Kutipan teks:
+--

Mengenal Kompleks Masjid Al-Aqsa
Al-Masjid
El-Aqsa merupakan nama arab yang berarti Masjid terjauh. 10 tahun
setelah Nabi Muhammad SAW menerima wahyu pertama, beliau melakukan
perjalanan malam dari Mekkah ke Baitul Maqdis (Jerusalem) dan kemudian
menuju langit ketujuh untuk menerima perintah sholat 5 waktu dari Allah,
peristiwa ini disebut Isra’ Miraj.
Sebelum
turun perintah menjadikan Mekkah sebagai kiblat sholat umat muslim,
selama 16 setengah bulan setelah Isra Miraj, Jerusalem dijadikan arah
kiblat.
Ketika
masih hidup, Nabi Muhammad SAW memerintahkan umat muslim untuk tak
hanya mengunjungi Mekkah tapi juga Masjid Al-Aqsa yang berjarak sekitar
2000 kilometer sebelah utara Mekkah.
Masjid
Al-Aqsa merupakan bangunan tertua kedua setelah Ka’bah di Mekkah, dan
tempat suci dan tempat terpenting ketiga setelah Mekkah dan Madinah.

+--

Data yang disediakan:
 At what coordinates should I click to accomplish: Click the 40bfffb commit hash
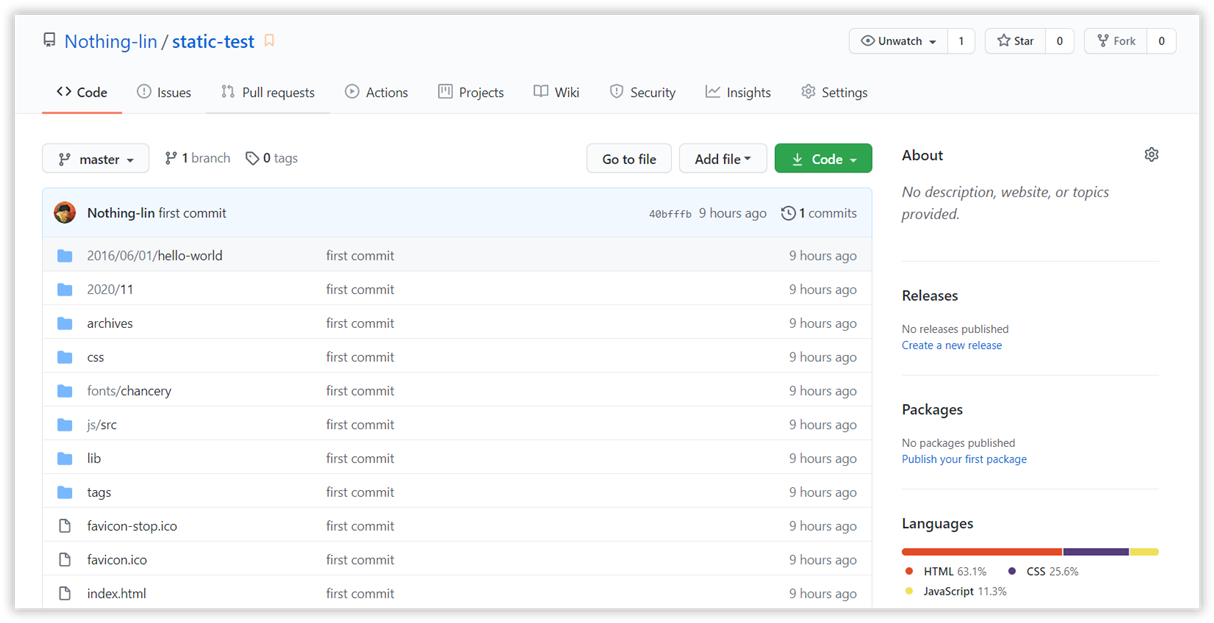point(670,214)
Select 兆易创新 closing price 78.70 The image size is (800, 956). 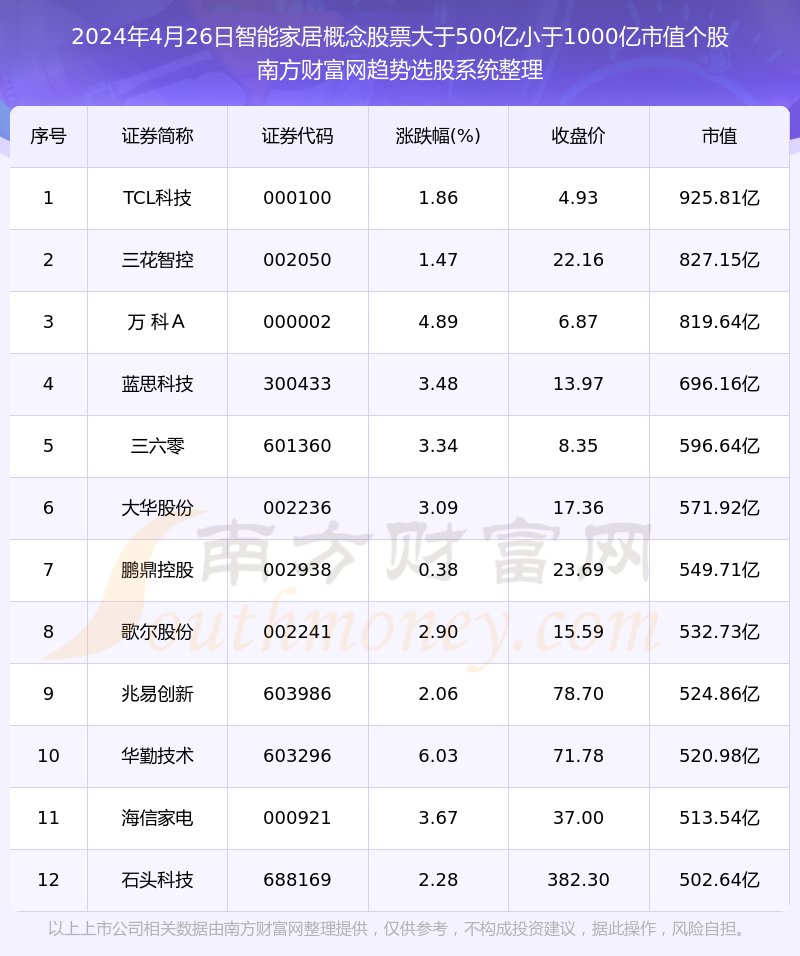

+--

Tugas latihan:
• A. Salin kata demi kata bagian teks tentang Masjid Al-Aqsa, mulai dari "Mengenal Kompleks Masjid" dan berakhir pada "disebut Isra’ Miraj.".
• B. Ringkas teks tentang Masjid Al-Aqsa dalam dua kalimat.
• C. Sebutkan semua bilangan yang ditulis dengan angka dalam teks tentang Masjid Al-Aqsa, masing-masing beserta kata yang langsung mengikutinya.

Jawaban tiap tugas:
• A.
Mengenal Kompleks Masjid Al-Aqsa
Al-Masjid
El-Aqsa merupakan nama arab yang berarti Masjid terjauh. 10 tahun
setelah Nabi Muhammad SAW menerima wahyu pertama, beliau melakukan
perjalanan malam dari Mekkah ke Baitul Maqdis (Jerusalem) dan kemudian
menuju langit ketujuh untuk menerima perintah sholat 5 waktu dari Allah,
peristiwa ini disebut Isra’ Miraj.

• B. Nama Al-Aqsa berarti masjid terjauh, dan dalam peristiwa Isra' Miraj Nabi Muhammad SAW melakukan perjalanan malam dari Mekkah ke Baitul Maqdis (Jerusalem), yang kemudian menjadi arah kiblat selama 16 setengah bulan. Masjid Al-Aqsa merupakan bangunan tertua kedua setelah Ka'bah serta tempat suci dan terpenting ketiga setelah Mekkah dan Madinah.

• C. 10 tahun, 5 waktu, 16 setengah, 2000 kilometer